December 5, 2012

Wilson School Hosts Auction December 13 To Support Initiative for Trenton Youth at Risk

SUCCESS STORY: After participating in the Greater Donnelly Neighborhood Initiative, this smiling alumnus of the program was admitted to a selective high school military academy where he is class president. Shown with him are (from left) last years Service Auction Co-Chair Katie DeSalvo and GDI Board of Trustees members Joe Woodby and Princeton student Phil Hannam.
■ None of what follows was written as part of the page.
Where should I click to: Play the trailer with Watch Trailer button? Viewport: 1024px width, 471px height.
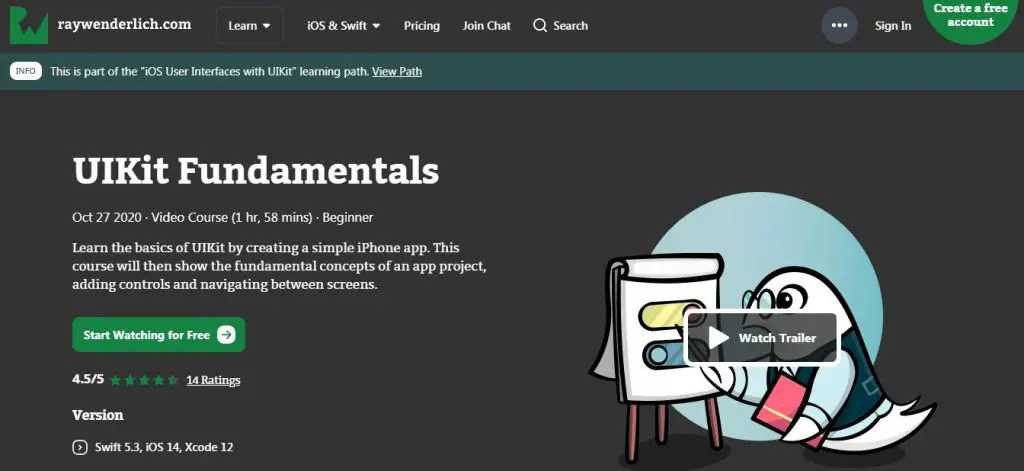click(761, 338)
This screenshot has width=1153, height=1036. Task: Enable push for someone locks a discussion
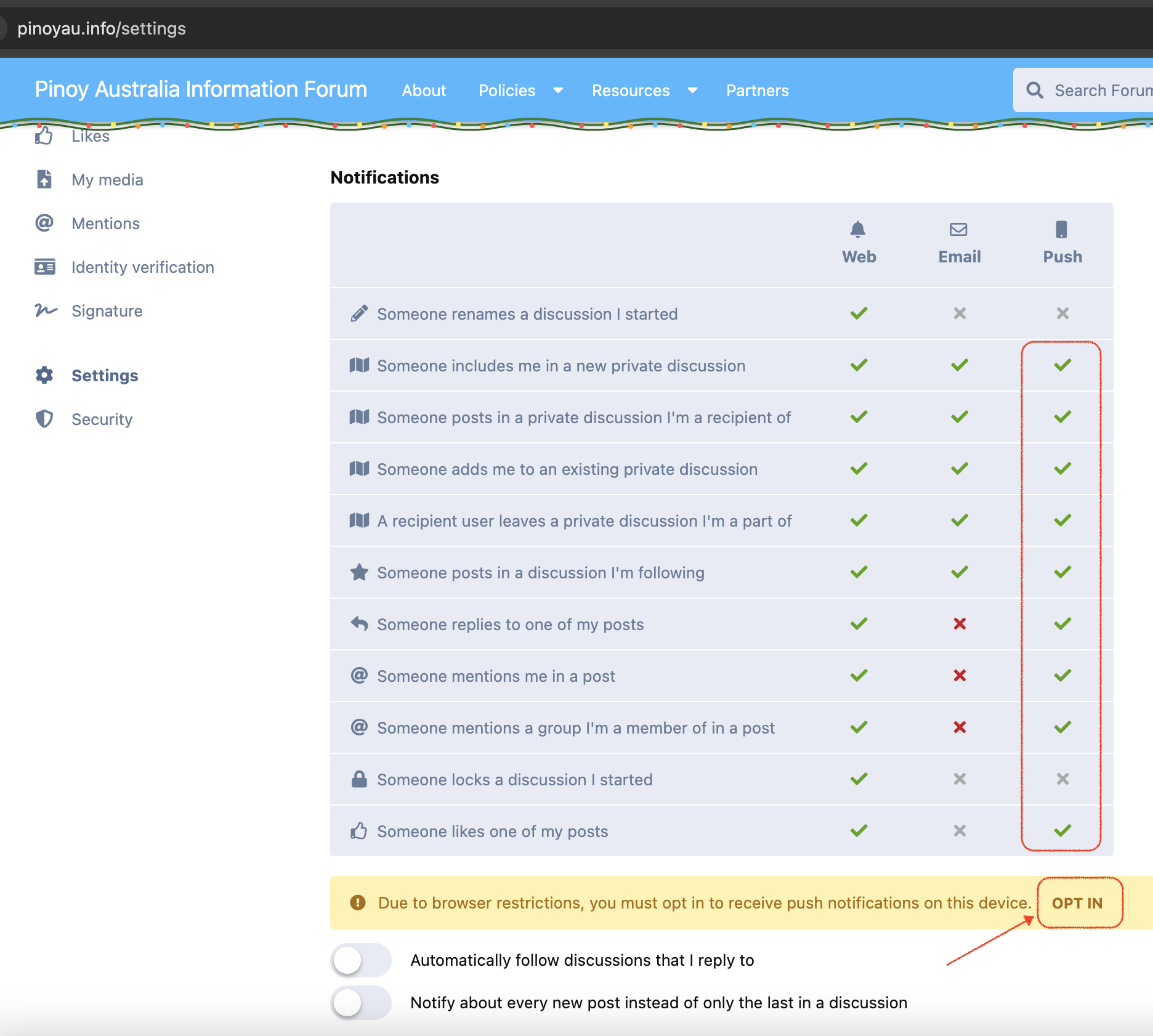pyautogui.click(x=1062, y=779)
Most weekdays during the school year, a group of graduate students from Princeton University’s Woodrow Wilson School spend late afternoons in Trenton with teenagers at a local church. As part of the Greater Donnelly Neighborhood Initiative, they help with homework, assist with recreational activities, and foster relationships with young urban residents whose lives are a far cry from those of their mentors on the leafy Princeton campus.
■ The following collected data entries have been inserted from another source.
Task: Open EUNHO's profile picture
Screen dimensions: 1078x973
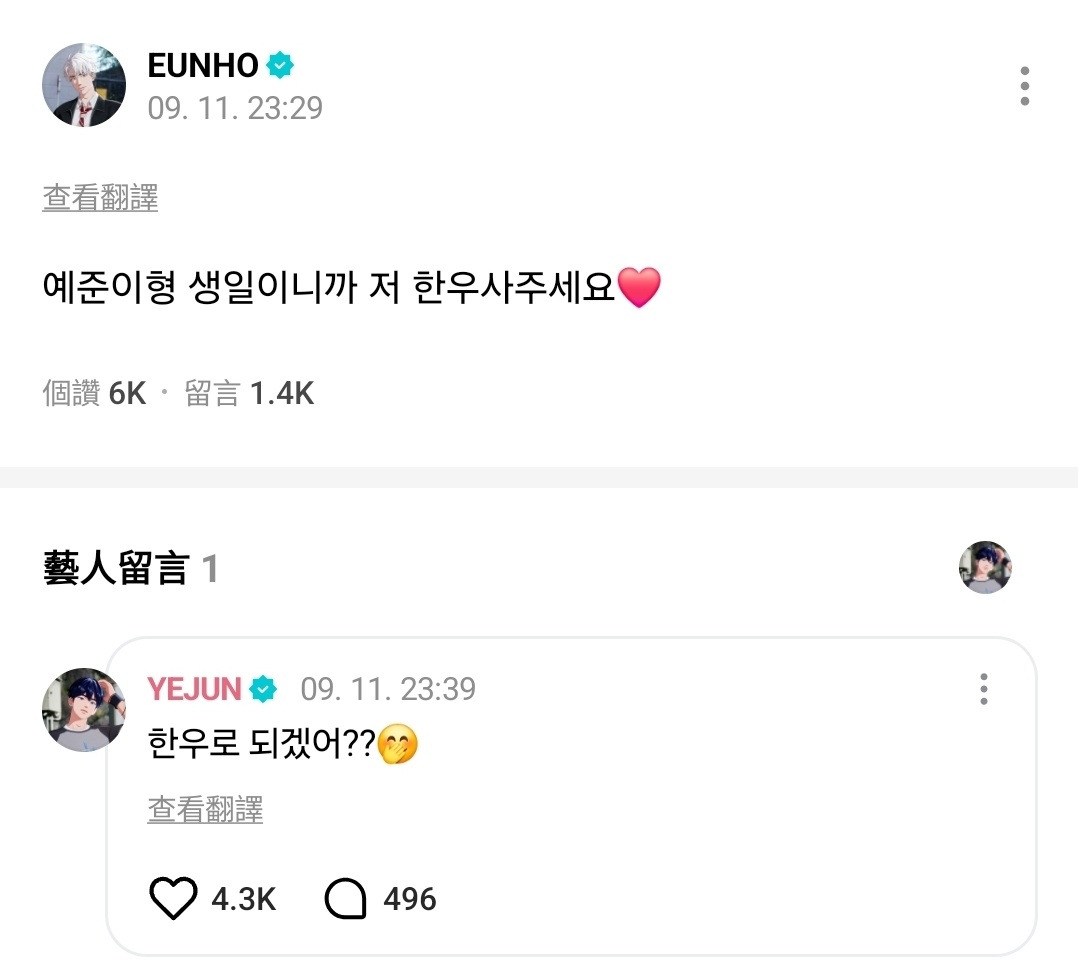Action: [84, 86]
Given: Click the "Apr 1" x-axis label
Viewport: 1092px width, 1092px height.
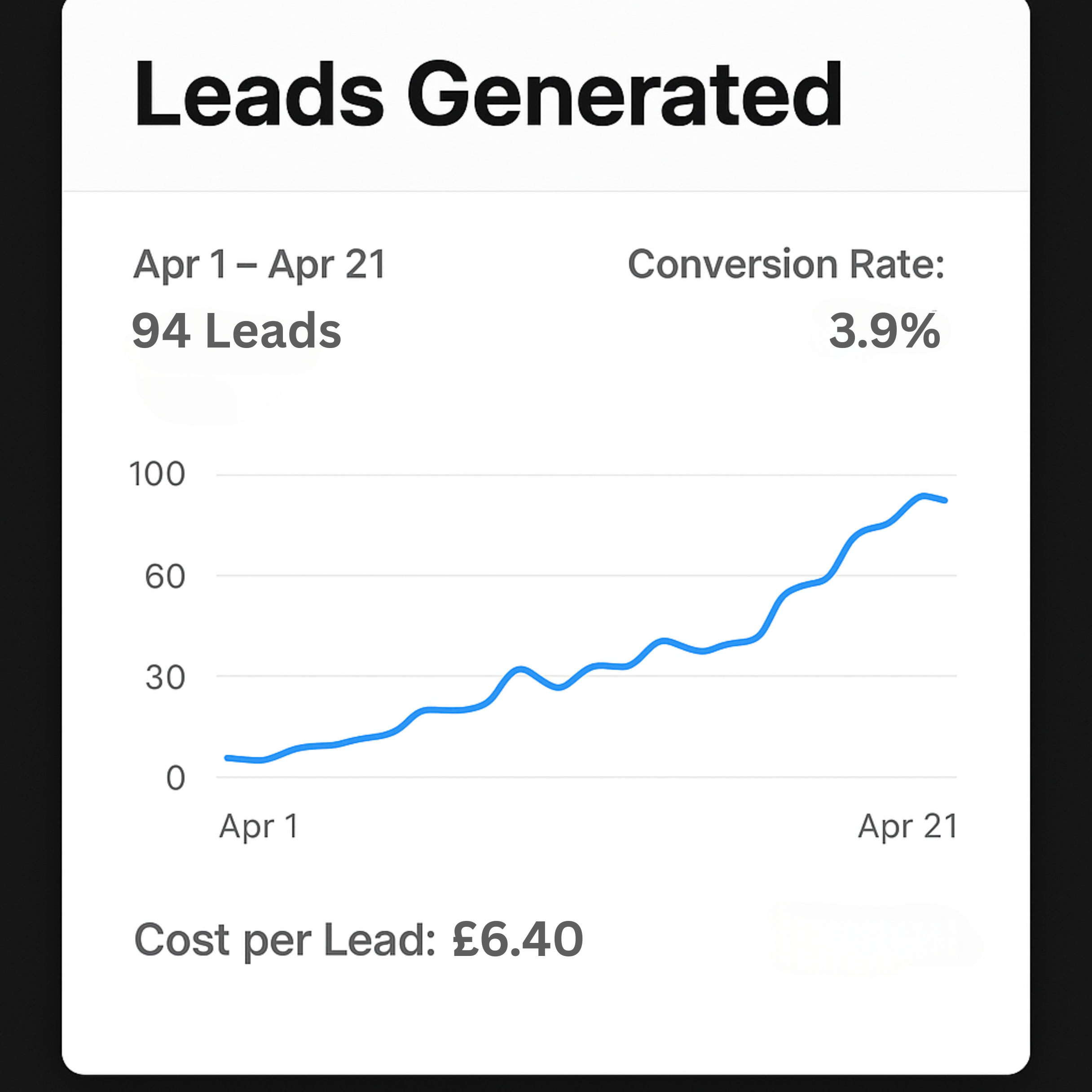Looking at the screenshot, I should click(258, 826).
On Thursday, December 13 from 4:30 to 7 p.m., members of the Princeton community will have a chance to aid the program by attending an auction in its support. Held at the Wilson School’s Robertson Hall, the fundraiser is open to the public, with refreshments, entertainment, a silent auction, and a live auction.
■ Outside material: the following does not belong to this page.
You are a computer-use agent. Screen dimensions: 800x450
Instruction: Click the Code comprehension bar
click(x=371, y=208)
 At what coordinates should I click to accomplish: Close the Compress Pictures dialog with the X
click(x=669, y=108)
“This is our biggest annual event, and the culmination of a year’s worth of service,” said Logan Clark, a second-year graduate student and the co-chair of the Graduate Student Government’s Community Service Committee at the Wilson School. “For years, the program relied on federal funding, but that has been phased out. So they really depend, in large part, on proceeds that come out of this auction for their annual operating budget.”

Last year, the auction raised $15,700. The non-profit Greater Donnelly Neighborhood Initiative grew out of a U.S. Department of Justice “weed and seed” anti-crime program begun in 2007. Students from the Wilson School have volunteered with the program since its inception.

Mr. Clark said he and his colleagues work on combating gang influences, helping students with reading and writing skills, and building relationships. “There is a core group of about 30 to 40 students who come in every day after school, and we’re their main support system,” he said. “We provide a safe haven for them, where they might otherwise be drawn into negative things.”

The Wilson School students are currently canvassing shopkeepers in Princeton and at local malls for donations of auction items. The students also offer their own services as auction items, ranging from cooking lessons and dance instruction to architectural tours of the campus. Last year, several stores donated goods, and students provided such prizes as catering, chauffeuring, and private language lessons.

Students and alumni from the Donnelly program will be on hand at the event. “They’ll be there to speak and perform,” said Mr. Clark, “and mostly to express their thanks.”